Humanly speaking, this time the problem came out looking like a hybrid of Anthony Trollope and Newt Gingrich. At Oxford University, the Afro-Caribbean poet Derek Walcott withdrew from competition for the prestigious elective post of Professor of Poetry after at least 100 electors received an anonymous mailing which called attention to his age, 79, and documented accusations of sexual harassment brought against him in the 1980s. Walcott, a Nobel laureate, had been the candidate most favored to win; after his withdrawal, the only remaining competitors were the Englishwoman Ruth Padel and the Indian Arvind Krishna Mehrotra. Padel won easily, becoming the first female Professor of Poetry in history. In her gracious victory statement, she deplored the smear campaign against Walcott.
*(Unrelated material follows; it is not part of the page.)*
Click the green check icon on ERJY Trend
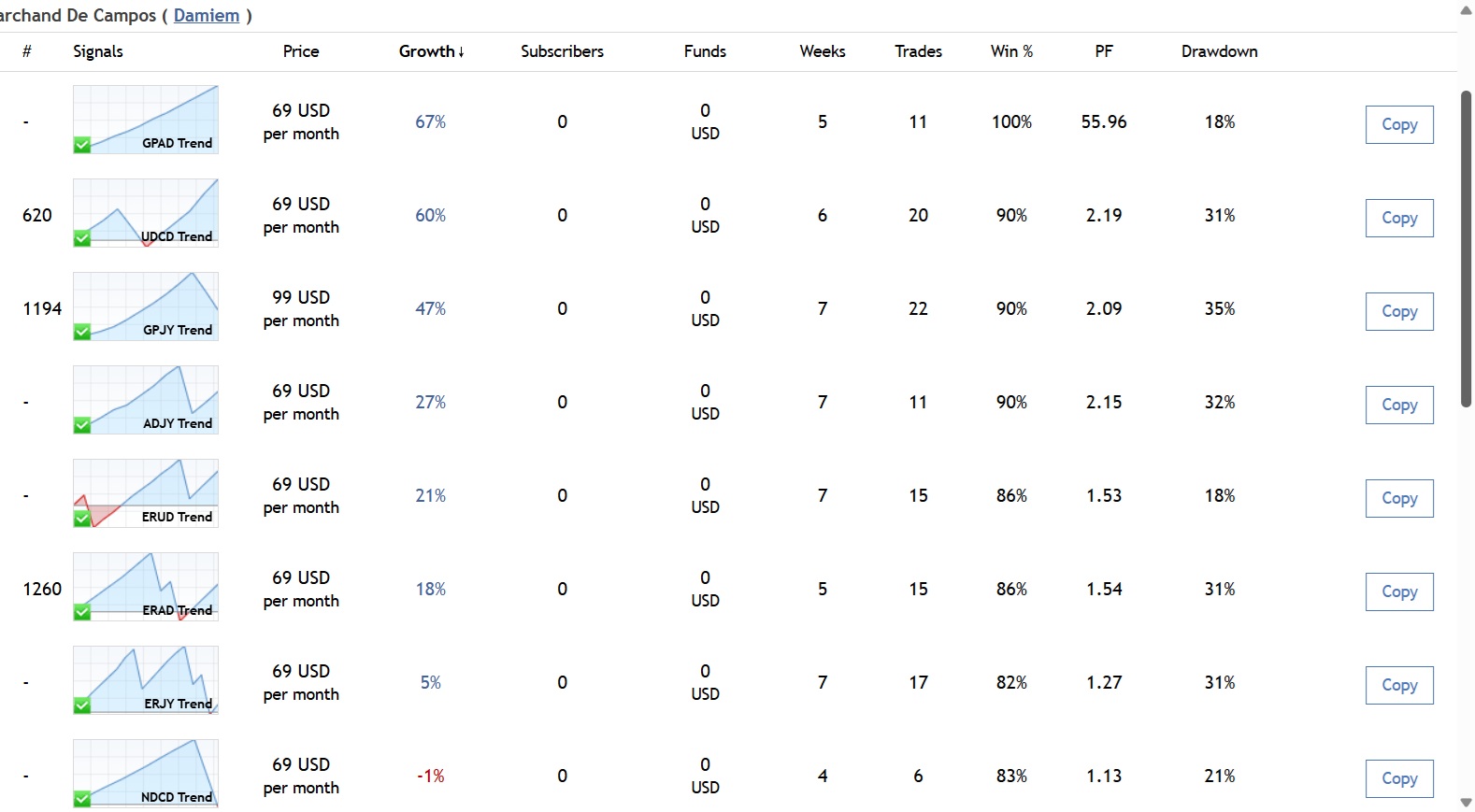This screenshot has height=812, width=1475. (82, 705)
But shortly afterward, it turned out that she'd been associated with the campaign herself. After a tenure of just nine days, she resigned.
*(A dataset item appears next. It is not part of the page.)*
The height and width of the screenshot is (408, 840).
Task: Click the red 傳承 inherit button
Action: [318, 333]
And then, of course, it was time for one more run with the old problem. Yes, what do we mean when we say "good"? By way of locating Walcott in a historical context, the Telegraph columnist Michael Deacon raced his readers through a whole list of good (i.e., competent) poets who were not entirely good (i.e., virtuous) men, from the physically filthy W. H. Auden all the way back and down to the depraved Earl of Rochester. Here's a link to the column.
http://www.telegraph.co.uk/comment/personal-view/5330369/An-Oxford-poet-slayed-by-gossip.html
And when you put the problem the way this column does, it is as simple as the columnist makes it sound. John Henry Newman stated it this way for his mistaken students who thought they were in college to become good men: "Knowledge is one thing, virtue is another." That was in 1852, in the lectures that would become The Idea of a University. In freshman comp in 2009, I still teach the oceanic paragraph where Newman's idea comes rolling in, wave after wave. I teach it as an example of the periodic sentence, but I believe it too.
Knowledge is one thing, virtue is another; good sense is not conscience, refinement is not humility, nor is largeness and justness of view faith. Philosophy, however enlightened, however profound, gives no command over the passions, no influential motives, no vivifying principles. Liberal Education makes not the Christian, not the Catholic, but the gentleman. It is well to be a gentleman, it is well to have a cultivated intellect, a delicate taste, a candid, equitable, dispassionate mind, a noble and courteous bearing in the conduct of life;--these are the connatural qualities of a large knowledge; they are the objects of a University; I am advocating, I shall illustrate and insist upon them; but still, I repeat, they are no guarantee for sanctity or even for conscientiousness, they may attach to the man of the world, to the profligate, to the heartless,--pleasant, alas, and attractive as he seems when decked out in them. Taken by themselves, they do but seem to be what they are not; they look like virtue at a distance, but they are detected by close observers, and on the long run; and hence it is that they are popularly accused of pretence and hypocrisy, not, I repeat, from their own fault, but because their professors and their admirers persist in taking them for what they are not, and are officious in arrogating for them a praise to which they have no claim. Quarry the granite rock with razors, or moor the vessel with a thread of silk; then may you hope with such keen and delicate instruments as human knowledge and human reason to contend against those giants, the passion and the pride of man.
Simple enough, for all its elaborate beauty. To become smart, go to college; to become good, go to church. To learn virtue, go sit at the feet of Maya Angelou. To learn poetry, take a course from Derek Walcott. Poetry has its own claims. But how do those claims become ours? Where does language become a poem -- in a poet's isolated mind, or in the world that the poet shares with readers and their needs for language?
To make the problem manageably small, we could consider just one little world with poetry in it; say, England after World War II. England after World War II was feeling pathetic, I sometimes tell my students, and the reason Philip Larkin became the most historically significant poet of the era was that he was uniquely qualified to put pathetic feelings into accessible form. Consider, for instance, the bitter nostalgia suffusing Larkin's masterpiece, "High Windows." All but physically soiling the page it's printed on, this poem is the secretion of a narrator who is a dirty old man; and (I tell my students) one reason Larkin was so good at realizing that dirty old man in words may be that in what's called real life he was a dirty old man: a bigoted, alcoholic miser with a collection of stroke magazines.
"Always historicize," says Fredric Jameson, writer of ugly prose. In the undergraduate poetry classroom, the dictum works. But post-Padel you can see how historicizing can also oversimplify. By linking a poem to its time-bound poet the way I did, by making a poem the subject of biography and thematic analysis and moralism, I didn't leave myself any way to read its actual words. It's as if I think any dirty old man could write "High Windows." I've demoted Philip Larkin, a poet, to the status of Maya Angelou, a talking biography. I've left out the art part.
And the art part is what this blog proposes to be about.